The Supreme Court has completed the hearing and reserved its verdict in the election donations case.
The court directed the Election Commission to present the details of total donations received by political parties till last September.
Although the Election Commission’s stance on this was somewhat evasive, the court showed strictness regarding this. The decision will come only after these details are available.
However, from the kind of questions that the five-judge bench of the Supreme Court asked the government during the entire hearing and the answers given by the government, it can be inferred that transparency was deliberately disrupted in the matter of election donations.
The Supreme Court heard this case from the perspective of the Right to Equality Act.

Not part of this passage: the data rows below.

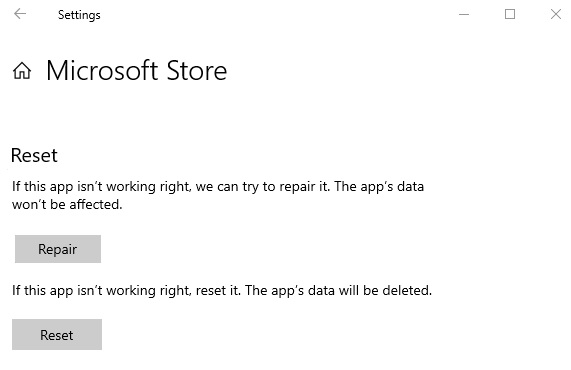Go back using the arrow icon
Viewport: 571px width, 370px height.
(x=20, y=14)
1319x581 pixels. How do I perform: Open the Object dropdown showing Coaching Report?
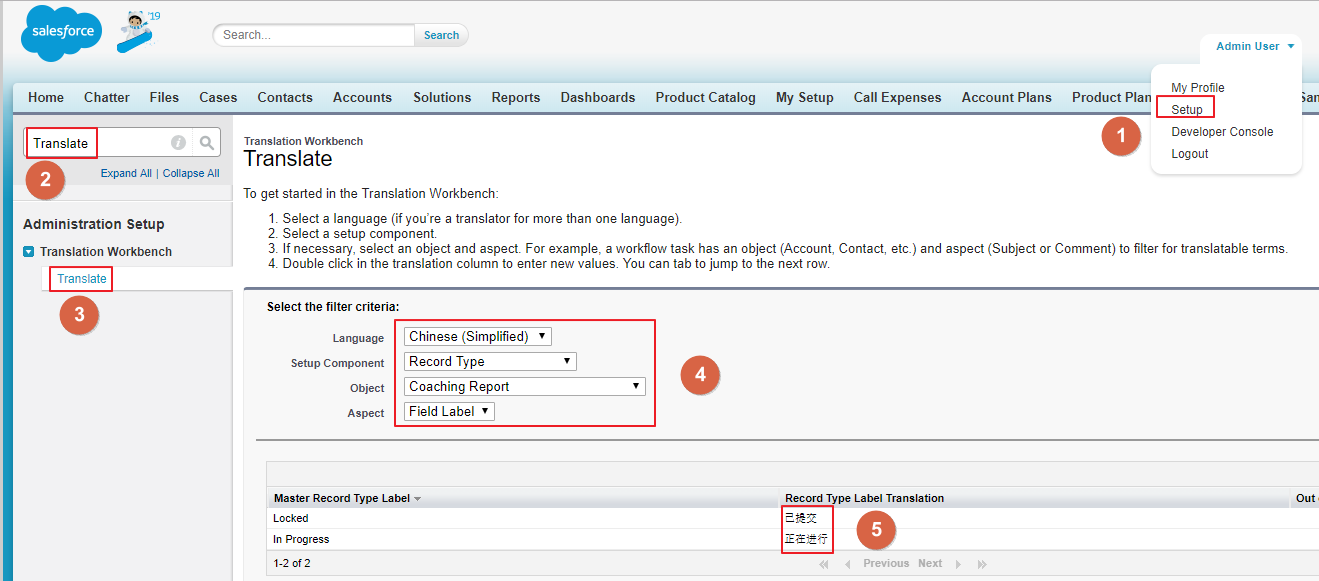(x=524, y=387)
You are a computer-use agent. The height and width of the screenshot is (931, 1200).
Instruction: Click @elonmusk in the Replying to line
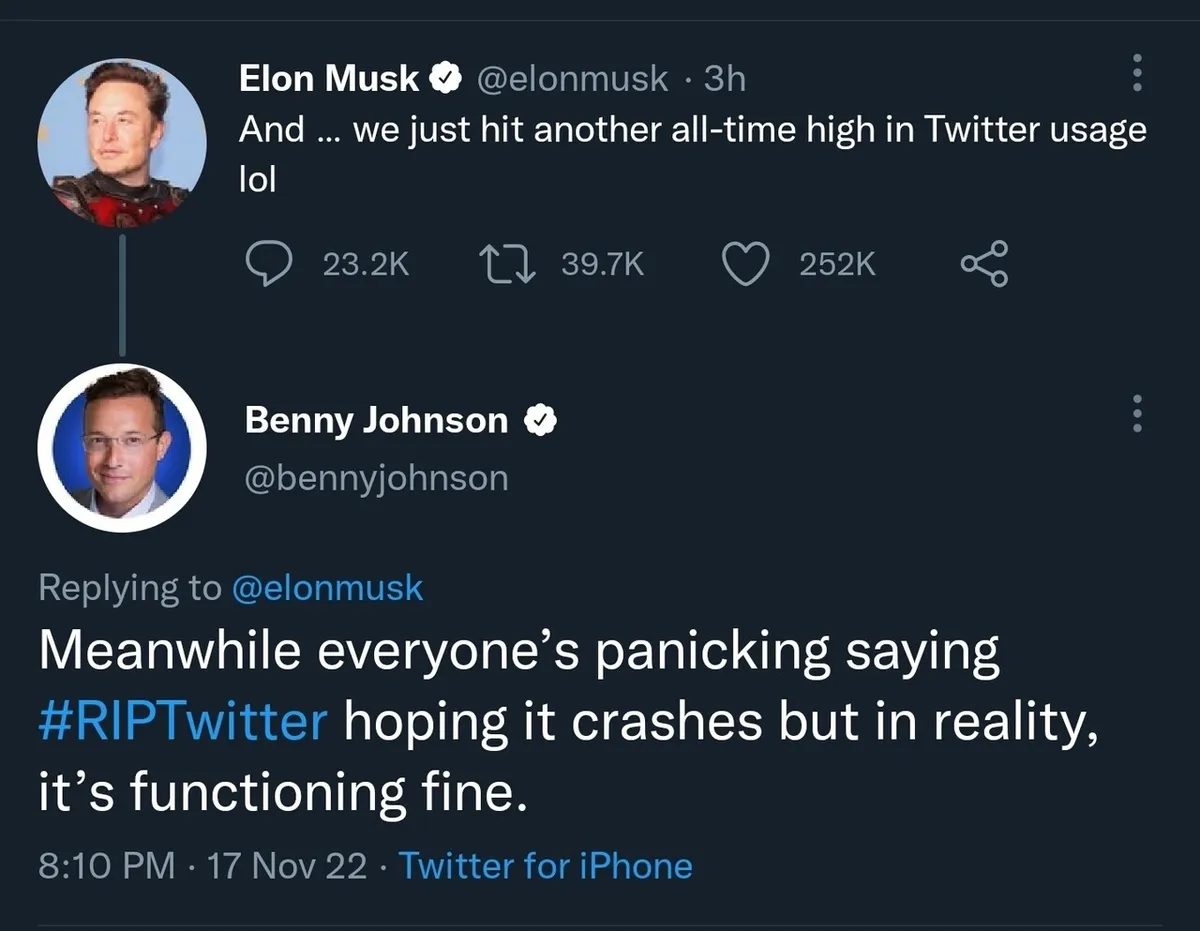pos(327,587)
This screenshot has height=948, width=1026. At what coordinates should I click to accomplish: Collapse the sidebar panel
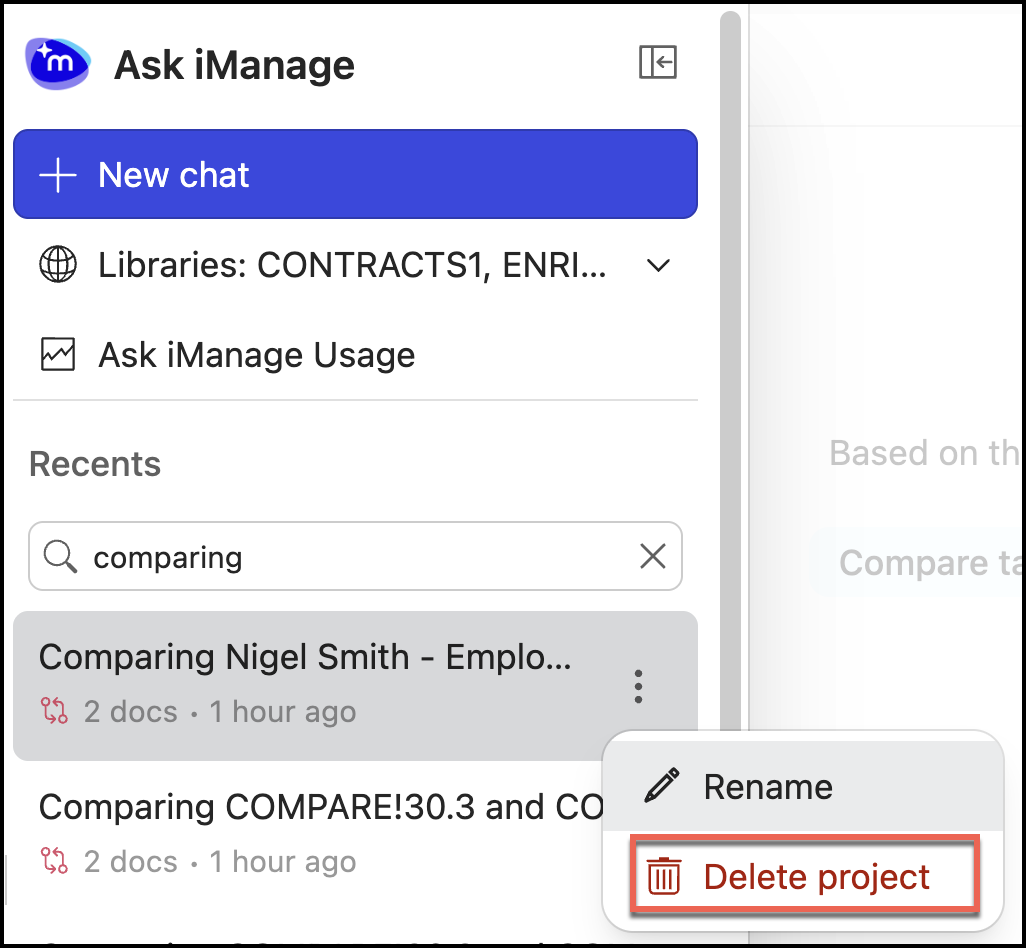(658, 62)
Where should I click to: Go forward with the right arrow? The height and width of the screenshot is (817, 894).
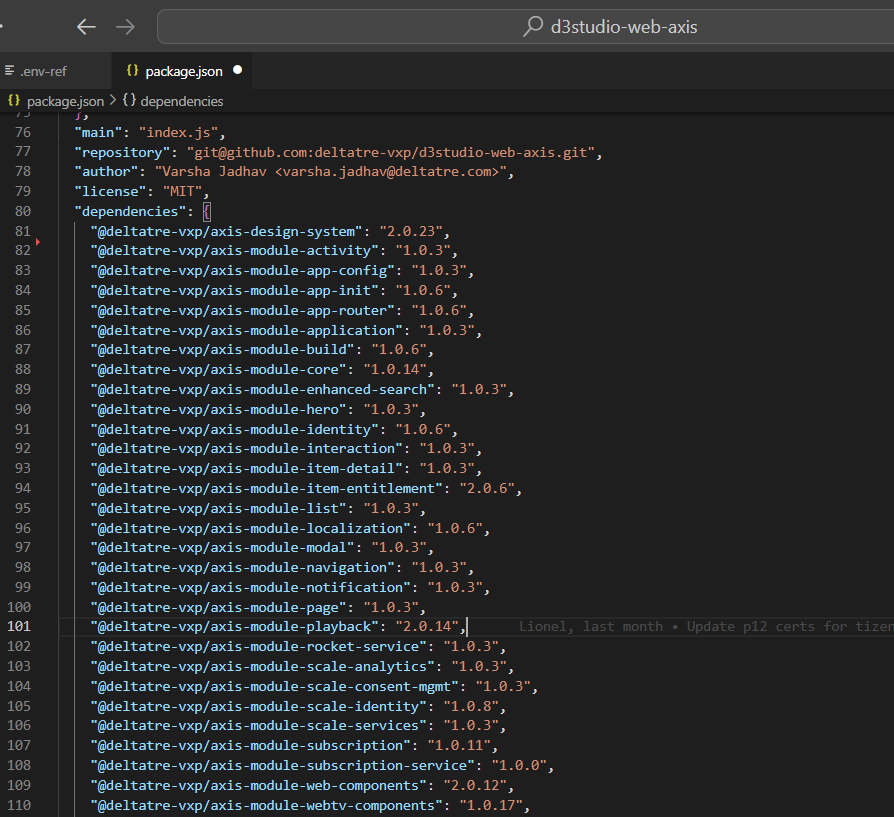(125, 27)
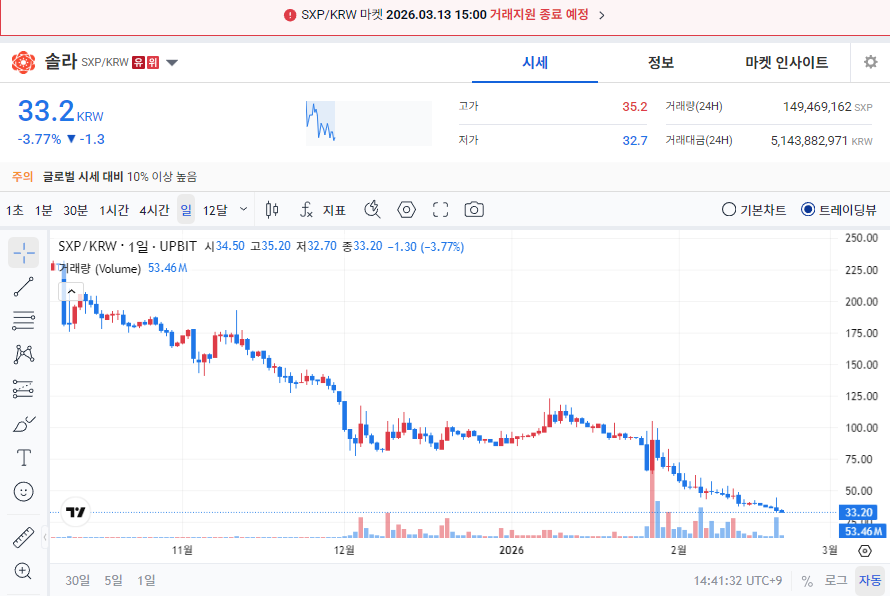This screenshot has height=596, width=890.
Task: Expand the coin selector next to 솔라
Action: point(171,61)

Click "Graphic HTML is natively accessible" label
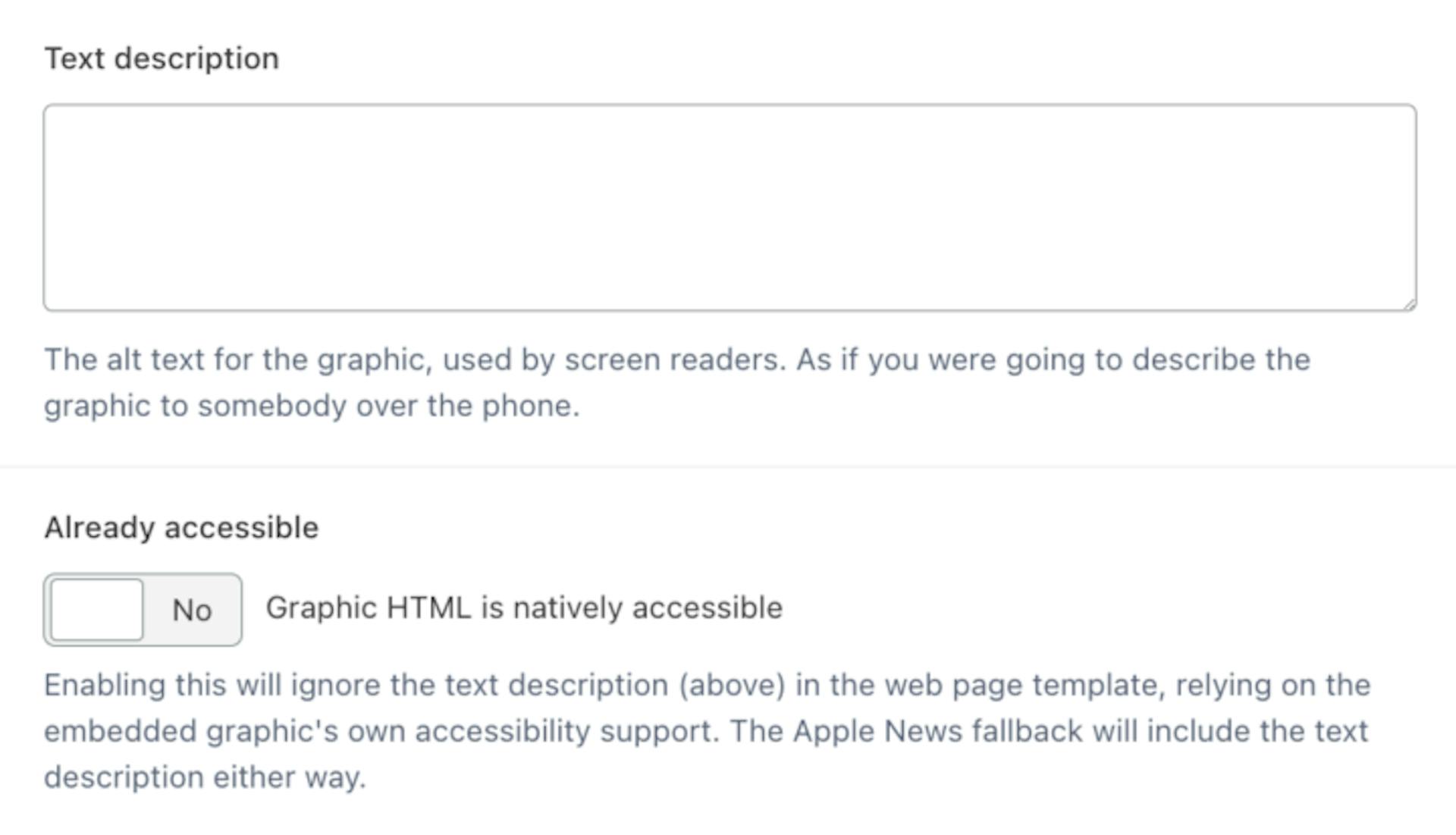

Initially the government argued that voters had no right to know about election donations. But this argument could not stand for long in front of this question that the voter can also be a shareholder of the companies and he has every right to know to which political party the company is giving the dividend of his investment.
Similarly, almost all the questions of the court were uncomfortable for the government.
In fact, the provision of bonds was made by changing the law related to election donations, only then it was feared that this would lead to opaqueness in political donations and corporate houses would try to serve their interests through it.
That fact was soon proved. In fact, after the new law, about ninety percent of the amount of political donations has been going to the ruling party.
In this way, inequality was seen among political parties in the matter of donations. Advocates of electoral integrity have always been saying that political parties should be banned from taking election donations from corporate houses or companies, because by giving donations in this way, businessmen can put pressure on the ruling party to take decisions for their benefit. Such donations were being stopped for a long time.
Then a rule was made that companies could donate five percent of their gross profit as election donations.
This limit was later increased to seven and a half percent. But when the law was made to accept donations in the form of bonds, this limit was removed and it became a rule that anyone can donate as much as they want. It is not necessary that the company is running in profit. Even if a foreign company has a branch in India, it can also donate.
The identity of the donor cannot be revealed.
The government’s reasoning behind this law was that it would stop the practice of converting black money into white. But the way a major portion of the total donations have been seen to be received only by the ruling parties, it has deepened the suspicion that the companies might have done this with the desire of getting some benefit from the governments.
However, the Supreme Court has made it clear that transparency in election donations is necessary and voters should have every right to know from where any party is getting donations and in what form it is using them.
Democracy also requires that political parties should not try to raise funds in an opaque manner.